Harrogate Borough Council's latest version of its Local Plan is facing a major challenge from one of the town’s biggest residents groups.
Harlow & Pannal Ash Residents Association is questioning the number of new houses on the west side of Harrogate identifed in the council’s draft Local Plan sent recently to the Government’s planning inspector for scrutiny.
In a sign that they mean business, the concerned residents are a launching a fundraising campaign to produce a professional, independent report for evidence to submit to the planning inspectorate as they review the Local Plan.
Harrogate council says its plan has been submitted following four full public consultations, thousands of amendments and that it reflects the local evidence collected.
Though it is not a formal legal challenge, the residents association is determined to prove that that the traffic model, on which the Local Plan relies, seriously understates the problem.
HAPARA committee member David Siddanssaid: “Putting thousands of houses on the west side of Harrogate is regarded by planners as a “quick win”, but it flies in the face of their own policies on sustainability, congestion, air quality and, it should be added, landscape protection.

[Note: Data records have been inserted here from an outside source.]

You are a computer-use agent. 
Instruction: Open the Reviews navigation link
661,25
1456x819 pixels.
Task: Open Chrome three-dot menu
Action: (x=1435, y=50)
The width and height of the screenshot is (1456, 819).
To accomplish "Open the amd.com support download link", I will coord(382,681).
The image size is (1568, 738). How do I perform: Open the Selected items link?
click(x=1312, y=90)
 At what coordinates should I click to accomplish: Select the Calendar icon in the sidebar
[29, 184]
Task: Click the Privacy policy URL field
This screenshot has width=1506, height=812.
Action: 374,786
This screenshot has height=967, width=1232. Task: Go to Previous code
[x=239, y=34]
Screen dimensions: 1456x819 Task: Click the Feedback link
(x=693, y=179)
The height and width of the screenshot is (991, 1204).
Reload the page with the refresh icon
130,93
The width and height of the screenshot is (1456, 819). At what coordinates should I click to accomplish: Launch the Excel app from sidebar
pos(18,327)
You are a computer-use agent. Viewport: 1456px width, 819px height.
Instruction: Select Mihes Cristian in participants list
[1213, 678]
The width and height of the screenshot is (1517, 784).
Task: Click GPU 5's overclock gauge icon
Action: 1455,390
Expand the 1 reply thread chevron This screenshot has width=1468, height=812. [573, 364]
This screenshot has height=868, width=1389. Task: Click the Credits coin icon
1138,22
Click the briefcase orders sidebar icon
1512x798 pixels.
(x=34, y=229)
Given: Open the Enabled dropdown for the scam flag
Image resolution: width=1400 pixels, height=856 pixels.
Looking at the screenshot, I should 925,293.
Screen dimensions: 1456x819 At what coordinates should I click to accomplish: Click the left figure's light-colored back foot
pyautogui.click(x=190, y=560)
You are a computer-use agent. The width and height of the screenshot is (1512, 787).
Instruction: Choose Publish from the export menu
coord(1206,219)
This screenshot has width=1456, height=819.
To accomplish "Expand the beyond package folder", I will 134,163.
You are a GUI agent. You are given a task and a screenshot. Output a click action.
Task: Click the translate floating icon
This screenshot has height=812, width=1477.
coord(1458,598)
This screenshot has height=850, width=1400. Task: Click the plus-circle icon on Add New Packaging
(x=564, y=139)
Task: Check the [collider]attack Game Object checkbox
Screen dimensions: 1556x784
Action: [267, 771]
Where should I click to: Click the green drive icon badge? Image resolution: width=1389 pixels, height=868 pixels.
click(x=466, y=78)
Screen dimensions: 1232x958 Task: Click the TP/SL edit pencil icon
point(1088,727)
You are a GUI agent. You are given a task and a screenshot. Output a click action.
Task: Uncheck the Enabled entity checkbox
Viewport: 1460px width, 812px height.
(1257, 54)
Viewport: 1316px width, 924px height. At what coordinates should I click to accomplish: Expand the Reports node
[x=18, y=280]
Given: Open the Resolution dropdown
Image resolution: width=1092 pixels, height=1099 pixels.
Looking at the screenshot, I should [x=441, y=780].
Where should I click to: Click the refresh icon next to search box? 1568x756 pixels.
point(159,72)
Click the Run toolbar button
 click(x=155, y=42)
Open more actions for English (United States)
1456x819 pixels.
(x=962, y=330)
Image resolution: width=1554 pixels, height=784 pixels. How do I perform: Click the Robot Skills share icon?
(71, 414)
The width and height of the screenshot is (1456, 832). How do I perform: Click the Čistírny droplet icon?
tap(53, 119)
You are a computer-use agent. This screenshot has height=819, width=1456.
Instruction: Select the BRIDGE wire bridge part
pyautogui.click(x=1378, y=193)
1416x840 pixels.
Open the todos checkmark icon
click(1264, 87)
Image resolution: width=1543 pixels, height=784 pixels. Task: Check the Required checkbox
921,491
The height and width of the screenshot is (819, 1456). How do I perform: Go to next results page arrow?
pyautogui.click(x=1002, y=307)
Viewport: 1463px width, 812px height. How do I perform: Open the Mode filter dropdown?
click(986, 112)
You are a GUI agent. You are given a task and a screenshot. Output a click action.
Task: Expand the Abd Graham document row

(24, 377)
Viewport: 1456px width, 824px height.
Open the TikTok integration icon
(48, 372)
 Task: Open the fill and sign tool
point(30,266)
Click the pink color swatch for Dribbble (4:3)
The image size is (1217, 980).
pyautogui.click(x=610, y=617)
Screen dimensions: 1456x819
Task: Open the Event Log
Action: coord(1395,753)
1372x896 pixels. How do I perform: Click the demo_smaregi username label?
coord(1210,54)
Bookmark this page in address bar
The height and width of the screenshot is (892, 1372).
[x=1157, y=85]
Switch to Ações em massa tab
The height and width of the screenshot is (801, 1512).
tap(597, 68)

“The point on road infrastructure is that we believe the scope for improving the capacity of the road network west of Harrogate is severely limited.
“Such improvements that are possible, for instance traffic signal upgrades and the odd minor junction improvement, will struggle to cope with developments which already have permission, let alone the significant increases which the Local Plan would generate.”
The council’s case is that the proposed new housing numbers in this part of Harrogate are essential not only to meet people’s needs for homes, but also support new jobs as the local economy grows.
Coun Rebecca Burnett, Harrogate Borough Council’s cabinet member for planning, said: “The council has prepared a plan that meets the evidenced needs of our district.
“New homes, particularly in large numbers, are always controversial and it is not unusual for a council at this stage of its plan to see a number of action groups preparing to challenge the elements that most affect their areas.”
The members of HAPARA, who also recently commissioned an FOI on the issue, argue that the Local Plan has ignored residents’ concerns.
Rene Dziabas, acting chair, said: “It is obvious that the consultation process on the local plan was no more than a tick box exercise with residents’ comments not impacting on the final documents.
“We still dispute that the infrastructure around the west of Harrogate will be able to accommodate the very high number of new properties being proposed.
“As such we will need to make our own professional representation to the planning inspectorate to ensure residents views are accounted for.”
But the council says its decision to allocate land to the west of Harrogate has been based on a range of evidence base work that includes a sustainability appraisal, traffic modelling work and mitigation, an infrastructure capacity study and infrastructure delivery plan.
The conclusion was that with appropriate mitigation and new infrastructure, the development proposed could be accommodated successfully over the life of the plan.